# Flow bindings?



## tmnn23 (Jul 20, 2013)

I'm about to get a new setup and I've been eyeing Flow bindings for some time now...I've heard mixed reviews so far but I'd like to hear a few more opinions. Advantages/disadvantages? I know that I would need to strap in standing, etc.

I'm an intermediate female rider, size W10 boot. Mostly all mountain riding but I spend a day in the park every now and then.

Any help or info you can offer would be much appreciated! Thanks!


----------



## Deacon (Mar 2, 2013)

I tried them for a couple days and i hated them, but I suspect it was mostly due to my fault. One thing I've read about them that seems valid is to consider how long your runs are. If, like me, your runs are short and you're doing tons of laps, the speed of them may be a nice feature. Especially if you're not yet highly adept at strapping in traditional bindings.


----------



## Nivek (Jan 24, 2008)

Good Stuff. They're doing a nylon base hybrid strap with NASTY tech for the womens for 2014. Don't remember the name, but it will fit your riding style nicely.


----------



## solucien (Jan 11, 2012)

Just left this comment in another post too, but it applies to you as well I think. Flow is coming out with the womens ISIS model, which has the NASTY active strap for even easier entry&exit. And with the new ratchet-buckles, you can pretty much get in&out like a traditional 2-strap binding, or quick&easy through the reclining hiback.
The ISIS model comes with the 'normal' 1-piece Flow footstrap, which is really comfy and reduced foot cramps and cold toes, or the ISIS-SE model has the new Hybrid strap, which has a toe-cap style strap.
Check em out in the catalog;
ISSUU - 14_FLOW_SNOWBOARDING by zuzupopo.snow


----------



## Anaru (May 15, 2013)

Stand by them!!
I have sciatic nerve problems which at time doesn't allow me to bend and touch my toes, if I had regular bindings I wouldn't be able to strap it. With flows I can go to my knees and get my boots in. Otherwise when my leg is fine, I can strap in and race down the hill with my mates playing catch up lol

I just bought the nx2 se (nasty) hopefully they turn up before my trip on the hill end of next week. Ill be sure to put up a review


----------



## john doe (Nov 6, 2009)

When it comes to traditional Flows there is one huge "problem". They don't work unless your boots fit correctly. If your boots fit correctly then they will hold your foot as well as two strap bindings with less pressure, more comfort, and faster entry. There is also the fact that some people simply can't get used to not having the feeling of their foot being clamped in.

They do not do good if your stuck in powder.

The NASTY Flows solve these issues mostly. You can get out of powder easily, and you can make them clamp your foot to hell and back. Though the first year NASTY's had problems with their ratchets.


----------



## Flowbits (Jul 12, 2013)

I got the Flight 1's (the lower end model) on my current board, purely for the step-in possibilities. When you're riding indoor alot or the same park getting in and out of the elevators I can surely recommend Flow bindings. The thing that impressed me the most is that there's less pressure on your toes while riding. Also when you have skiers in your group Flows will help you keep up without having to strap up first.
■ ■ ■ ■ ■
▸ Aim 1:
In the Flow bindings thread, what boot size does the original poster wear?
▸ Aim 2:
Give the username of every person who posted in the Flow bindings thread.
■ ■ ■ ■ ■
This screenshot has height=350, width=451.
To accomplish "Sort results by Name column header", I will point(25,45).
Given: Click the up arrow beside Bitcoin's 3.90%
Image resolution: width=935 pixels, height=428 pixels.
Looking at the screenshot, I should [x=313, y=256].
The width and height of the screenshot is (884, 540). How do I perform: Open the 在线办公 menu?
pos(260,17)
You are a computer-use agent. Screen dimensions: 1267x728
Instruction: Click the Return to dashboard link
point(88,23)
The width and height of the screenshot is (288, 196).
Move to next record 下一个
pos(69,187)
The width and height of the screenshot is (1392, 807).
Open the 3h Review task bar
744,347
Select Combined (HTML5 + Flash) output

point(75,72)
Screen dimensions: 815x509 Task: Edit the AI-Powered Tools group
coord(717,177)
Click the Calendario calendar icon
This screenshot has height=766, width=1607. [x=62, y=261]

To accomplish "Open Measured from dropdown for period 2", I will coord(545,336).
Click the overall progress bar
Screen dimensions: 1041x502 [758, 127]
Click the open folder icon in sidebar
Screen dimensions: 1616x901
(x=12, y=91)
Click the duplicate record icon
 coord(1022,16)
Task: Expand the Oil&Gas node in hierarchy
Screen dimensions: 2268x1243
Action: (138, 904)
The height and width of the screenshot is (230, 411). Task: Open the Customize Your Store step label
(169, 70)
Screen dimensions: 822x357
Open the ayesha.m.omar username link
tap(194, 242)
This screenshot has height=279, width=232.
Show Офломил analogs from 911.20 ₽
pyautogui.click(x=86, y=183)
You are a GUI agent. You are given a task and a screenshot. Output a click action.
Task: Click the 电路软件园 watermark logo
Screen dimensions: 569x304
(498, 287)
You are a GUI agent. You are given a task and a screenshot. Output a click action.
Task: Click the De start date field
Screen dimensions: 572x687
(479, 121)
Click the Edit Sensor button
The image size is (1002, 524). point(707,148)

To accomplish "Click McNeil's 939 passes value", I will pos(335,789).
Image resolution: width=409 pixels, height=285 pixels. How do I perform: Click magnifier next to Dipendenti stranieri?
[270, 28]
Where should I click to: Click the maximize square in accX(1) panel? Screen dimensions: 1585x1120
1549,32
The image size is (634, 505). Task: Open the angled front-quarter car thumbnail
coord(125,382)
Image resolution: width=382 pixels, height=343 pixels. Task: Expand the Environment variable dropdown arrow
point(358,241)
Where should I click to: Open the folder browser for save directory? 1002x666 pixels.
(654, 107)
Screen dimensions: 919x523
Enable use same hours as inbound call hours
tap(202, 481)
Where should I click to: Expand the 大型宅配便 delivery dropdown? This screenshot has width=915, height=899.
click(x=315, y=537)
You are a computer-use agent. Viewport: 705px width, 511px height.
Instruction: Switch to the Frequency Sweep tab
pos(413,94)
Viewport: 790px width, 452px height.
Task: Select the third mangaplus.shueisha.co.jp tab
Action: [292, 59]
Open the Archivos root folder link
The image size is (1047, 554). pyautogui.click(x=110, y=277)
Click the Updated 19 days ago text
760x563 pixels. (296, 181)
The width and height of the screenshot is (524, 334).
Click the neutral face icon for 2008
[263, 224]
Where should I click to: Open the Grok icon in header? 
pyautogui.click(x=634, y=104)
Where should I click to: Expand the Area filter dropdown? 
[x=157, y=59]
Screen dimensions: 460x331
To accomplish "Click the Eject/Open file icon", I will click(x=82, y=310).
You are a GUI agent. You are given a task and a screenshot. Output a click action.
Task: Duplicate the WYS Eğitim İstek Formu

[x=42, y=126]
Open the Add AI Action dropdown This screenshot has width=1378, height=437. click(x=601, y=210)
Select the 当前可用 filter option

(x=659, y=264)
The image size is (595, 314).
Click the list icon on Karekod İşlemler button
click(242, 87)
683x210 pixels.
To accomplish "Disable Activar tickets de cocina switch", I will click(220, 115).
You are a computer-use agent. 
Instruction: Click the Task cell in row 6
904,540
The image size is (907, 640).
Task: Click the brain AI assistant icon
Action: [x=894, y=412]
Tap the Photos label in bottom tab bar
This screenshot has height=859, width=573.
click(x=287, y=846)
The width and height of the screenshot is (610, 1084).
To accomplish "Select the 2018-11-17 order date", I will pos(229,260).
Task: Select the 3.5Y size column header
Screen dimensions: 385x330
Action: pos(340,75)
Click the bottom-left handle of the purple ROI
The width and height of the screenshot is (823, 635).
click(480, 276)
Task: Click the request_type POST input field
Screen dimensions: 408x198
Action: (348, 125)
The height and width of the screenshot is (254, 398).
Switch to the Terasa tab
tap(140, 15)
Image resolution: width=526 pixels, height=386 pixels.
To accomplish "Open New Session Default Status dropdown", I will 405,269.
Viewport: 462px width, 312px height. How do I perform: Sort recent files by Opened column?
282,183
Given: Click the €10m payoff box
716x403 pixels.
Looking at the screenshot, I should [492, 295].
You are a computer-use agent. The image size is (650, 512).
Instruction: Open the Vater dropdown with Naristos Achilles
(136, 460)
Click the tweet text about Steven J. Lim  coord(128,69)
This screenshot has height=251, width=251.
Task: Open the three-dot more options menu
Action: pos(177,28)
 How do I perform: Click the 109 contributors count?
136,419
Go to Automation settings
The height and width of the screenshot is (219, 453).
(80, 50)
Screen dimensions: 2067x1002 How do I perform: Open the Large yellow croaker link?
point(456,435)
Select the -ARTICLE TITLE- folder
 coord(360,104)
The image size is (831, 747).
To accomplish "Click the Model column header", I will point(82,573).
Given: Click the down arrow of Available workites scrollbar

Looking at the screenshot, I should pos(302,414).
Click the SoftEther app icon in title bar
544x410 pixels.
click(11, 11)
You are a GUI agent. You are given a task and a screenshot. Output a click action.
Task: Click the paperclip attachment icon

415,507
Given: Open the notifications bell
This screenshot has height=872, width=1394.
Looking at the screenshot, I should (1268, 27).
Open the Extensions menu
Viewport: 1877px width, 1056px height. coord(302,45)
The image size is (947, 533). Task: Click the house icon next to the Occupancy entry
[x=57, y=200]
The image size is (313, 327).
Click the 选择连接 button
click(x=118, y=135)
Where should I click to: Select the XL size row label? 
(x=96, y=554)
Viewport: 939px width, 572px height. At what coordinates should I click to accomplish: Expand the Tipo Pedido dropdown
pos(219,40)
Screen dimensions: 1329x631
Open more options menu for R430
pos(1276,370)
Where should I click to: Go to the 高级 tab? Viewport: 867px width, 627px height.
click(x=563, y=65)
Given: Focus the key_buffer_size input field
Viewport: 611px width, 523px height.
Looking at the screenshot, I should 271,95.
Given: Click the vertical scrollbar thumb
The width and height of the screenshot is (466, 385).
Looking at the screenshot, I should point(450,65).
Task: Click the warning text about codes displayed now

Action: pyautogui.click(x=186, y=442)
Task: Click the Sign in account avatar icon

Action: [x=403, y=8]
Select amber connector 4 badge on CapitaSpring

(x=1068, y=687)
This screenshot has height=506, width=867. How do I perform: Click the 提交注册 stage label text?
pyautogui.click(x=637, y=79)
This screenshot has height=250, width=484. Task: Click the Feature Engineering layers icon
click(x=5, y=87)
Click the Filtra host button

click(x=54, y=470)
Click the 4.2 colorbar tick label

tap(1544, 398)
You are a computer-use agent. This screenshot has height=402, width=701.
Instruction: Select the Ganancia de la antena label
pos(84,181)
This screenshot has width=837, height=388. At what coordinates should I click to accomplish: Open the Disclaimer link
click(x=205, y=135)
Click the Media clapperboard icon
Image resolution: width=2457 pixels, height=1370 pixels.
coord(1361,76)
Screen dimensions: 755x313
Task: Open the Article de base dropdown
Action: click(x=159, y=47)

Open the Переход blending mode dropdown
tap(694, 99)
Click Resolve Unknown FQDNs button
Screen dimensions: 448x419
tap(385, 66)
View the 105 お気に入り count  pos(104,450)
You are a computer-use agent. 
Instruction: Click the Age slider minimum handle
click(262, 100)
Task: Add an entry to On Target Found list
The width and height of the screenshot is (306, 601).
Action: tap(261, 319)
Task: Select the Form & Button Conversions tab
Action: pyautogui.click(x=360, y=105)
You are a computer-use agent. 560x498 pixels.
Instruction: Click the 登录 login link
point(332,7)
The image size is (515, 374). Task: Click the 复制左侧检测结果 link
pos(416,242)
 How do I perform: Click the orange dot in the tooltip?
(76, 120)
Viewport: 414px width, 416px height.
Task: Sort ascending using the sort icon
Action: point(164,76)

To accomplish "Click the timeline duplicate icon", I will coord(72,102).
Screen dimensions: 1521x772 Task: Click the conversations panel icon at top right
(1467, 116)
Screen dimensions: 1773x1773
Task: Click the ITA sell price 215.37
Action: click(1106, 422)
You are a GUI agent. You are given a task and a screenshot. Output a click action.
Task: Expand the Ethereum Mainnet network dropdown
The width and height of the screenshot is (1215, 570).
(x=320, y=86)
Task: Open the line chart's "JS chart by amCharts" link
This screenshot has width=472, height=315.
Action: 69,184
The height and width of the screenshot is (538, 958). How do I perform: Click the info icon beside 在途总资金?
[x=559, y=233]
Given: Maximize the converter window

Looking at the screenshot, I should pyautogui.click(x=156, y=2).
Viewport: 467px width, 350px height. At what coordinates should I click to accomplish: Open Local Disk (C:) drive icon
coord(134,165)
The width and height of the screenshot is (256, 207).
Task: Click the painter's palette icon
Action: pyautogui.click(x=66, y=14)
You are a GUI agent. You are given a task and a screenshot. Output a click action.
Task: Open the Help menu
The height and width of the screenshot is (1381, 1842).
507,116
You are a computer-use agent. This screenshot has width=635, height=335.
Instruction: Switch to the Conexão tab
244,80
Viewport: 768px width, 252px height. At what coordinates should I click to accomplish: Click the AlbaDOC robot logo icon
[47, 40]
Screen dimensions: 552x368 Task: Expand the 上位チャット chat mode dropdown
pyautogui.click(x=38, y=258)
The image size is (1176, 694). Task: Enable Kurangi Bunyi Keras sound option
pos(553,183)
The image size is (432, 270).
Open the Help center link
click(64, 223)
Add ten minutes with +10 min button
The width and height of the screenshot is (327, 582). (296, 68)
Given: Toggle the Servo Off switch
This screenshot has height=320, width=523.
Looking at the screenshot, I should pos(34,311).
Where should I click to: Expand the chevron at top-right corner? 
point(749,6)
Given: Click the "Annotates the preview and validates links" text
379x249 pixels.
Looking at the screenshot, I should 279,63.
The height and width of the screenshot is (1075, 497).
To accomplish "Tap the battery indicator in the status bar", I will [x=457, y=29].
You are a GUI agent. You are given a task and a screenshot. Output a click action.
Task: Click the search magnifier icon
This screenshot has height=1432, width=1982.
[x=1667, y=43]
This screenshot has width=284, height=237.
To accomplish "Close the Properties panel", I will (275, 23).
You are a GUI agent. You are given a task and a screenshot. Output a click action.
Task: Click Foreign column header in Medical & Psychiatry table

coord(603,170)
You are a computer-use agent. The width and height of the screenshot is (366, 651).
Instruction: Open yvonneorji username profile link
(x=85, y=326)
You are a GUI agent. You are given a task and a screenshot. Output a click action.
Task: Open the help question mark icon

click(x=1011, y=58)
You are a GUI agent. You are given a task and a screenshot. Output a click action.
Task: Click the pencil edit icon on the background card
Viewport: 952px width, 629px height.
■ ■ ■ ■ ■
▸ Solution 1:
W10

▸ Solution 2:
tmnn23, Deacon, Nivek, solucien, Anaru, john doe, Flowbits